# Supplied data
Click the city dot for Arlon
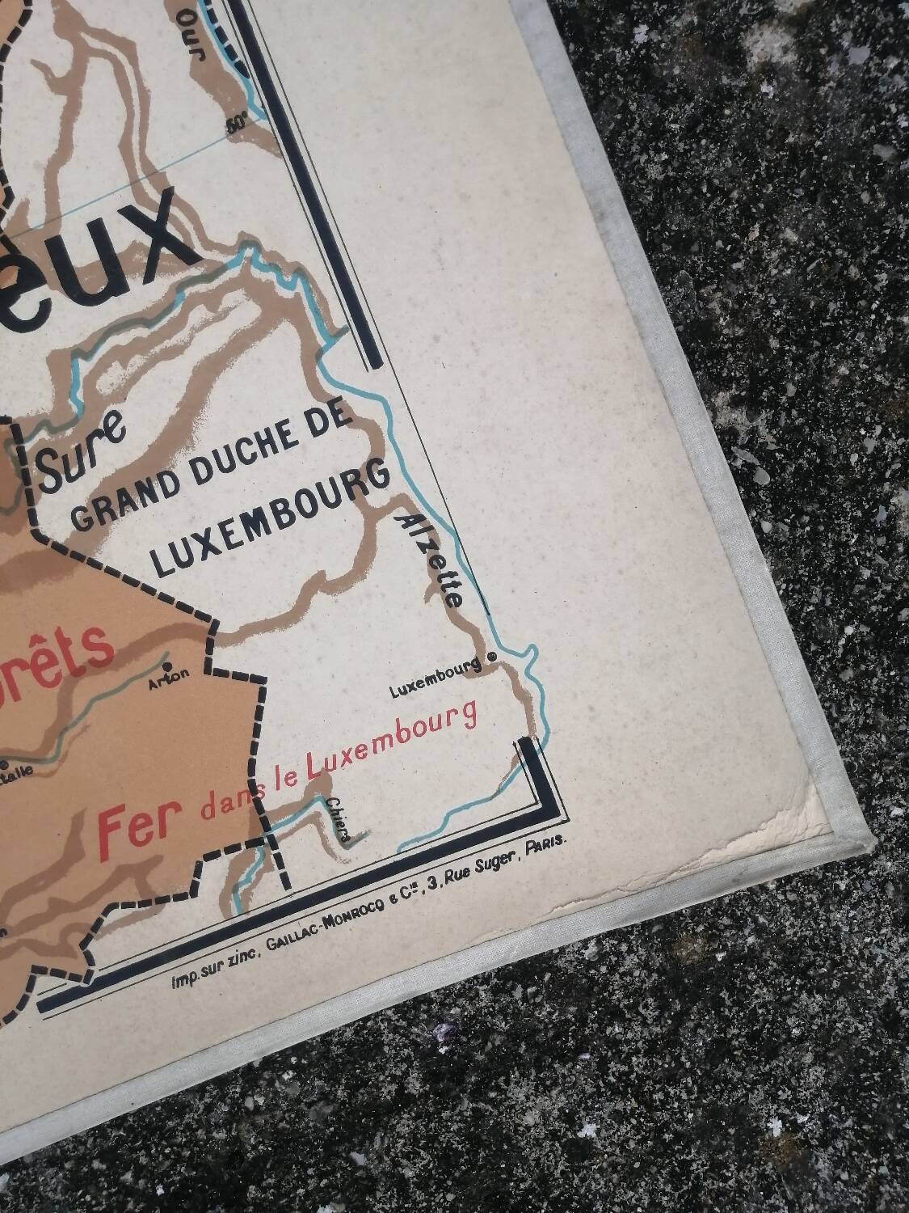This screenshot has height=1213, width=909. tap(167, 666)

...

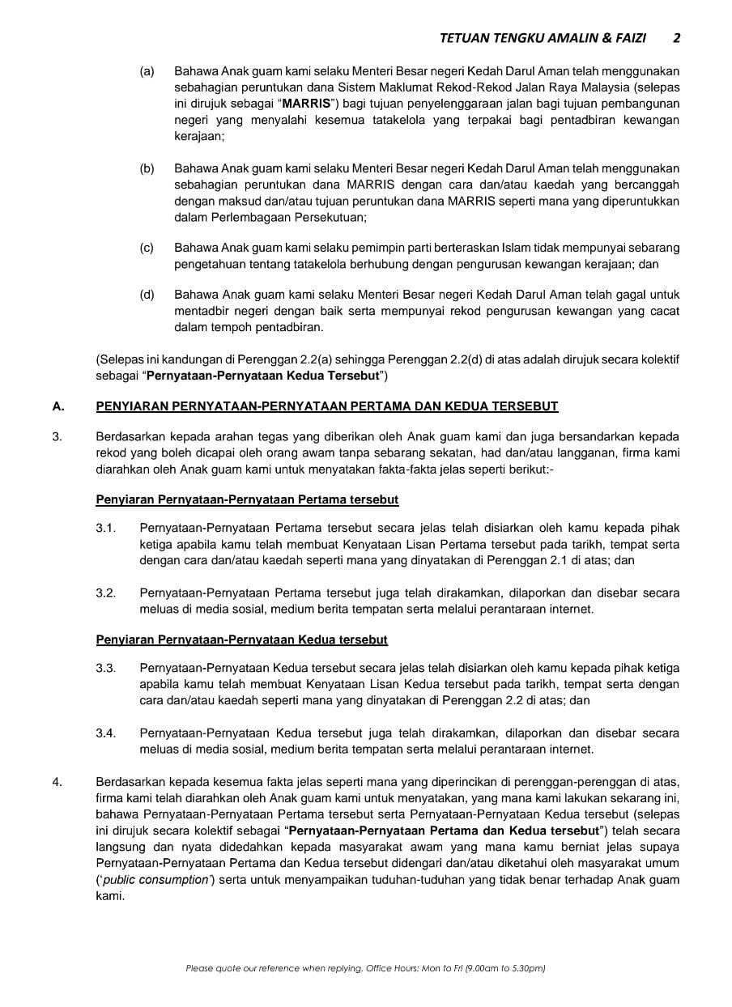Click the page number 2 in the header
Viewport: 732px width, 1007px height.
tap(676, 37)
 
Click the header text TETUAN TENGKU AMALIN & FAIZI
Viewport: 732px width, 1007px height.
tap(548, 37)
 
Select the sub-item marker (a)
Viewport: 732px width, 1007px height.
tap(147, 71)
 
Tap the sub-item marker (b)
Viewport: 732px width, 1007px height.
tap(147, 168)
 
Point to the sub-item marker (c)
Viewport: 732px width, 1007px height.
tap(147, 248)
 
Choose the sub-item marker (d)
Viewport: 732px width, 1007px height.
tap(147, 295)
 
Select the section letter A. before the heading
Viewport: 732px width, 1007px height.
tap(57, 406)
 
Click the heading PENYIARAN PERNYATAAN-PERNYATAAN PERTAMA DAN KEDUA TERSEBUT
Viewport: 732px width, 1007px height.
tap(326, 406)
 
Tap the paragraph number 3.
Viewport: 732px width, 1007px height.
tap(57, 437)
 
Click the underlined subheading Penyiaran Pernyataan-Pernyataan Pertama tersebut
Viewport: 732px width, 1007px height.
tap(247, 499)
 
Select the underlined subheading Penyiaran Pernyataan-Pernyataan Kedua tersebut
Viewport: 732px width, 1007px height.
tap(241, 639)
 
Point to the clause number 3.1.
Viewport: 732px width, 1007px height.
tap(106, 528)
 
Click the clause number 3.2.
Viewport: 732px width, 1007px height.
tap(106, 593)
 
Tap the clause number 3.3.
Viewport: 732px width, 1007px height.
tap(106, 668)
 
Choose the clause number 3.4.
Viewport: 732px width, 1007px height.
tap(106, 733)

# What is expected
Show each line in the records above that contains the word "clause", copying every such line in full.

# Response to the task
Point to the clause number 3.1.
Click the clause number 3.2.
Tap the clause number 3.3.
Choose the clause number 3.4.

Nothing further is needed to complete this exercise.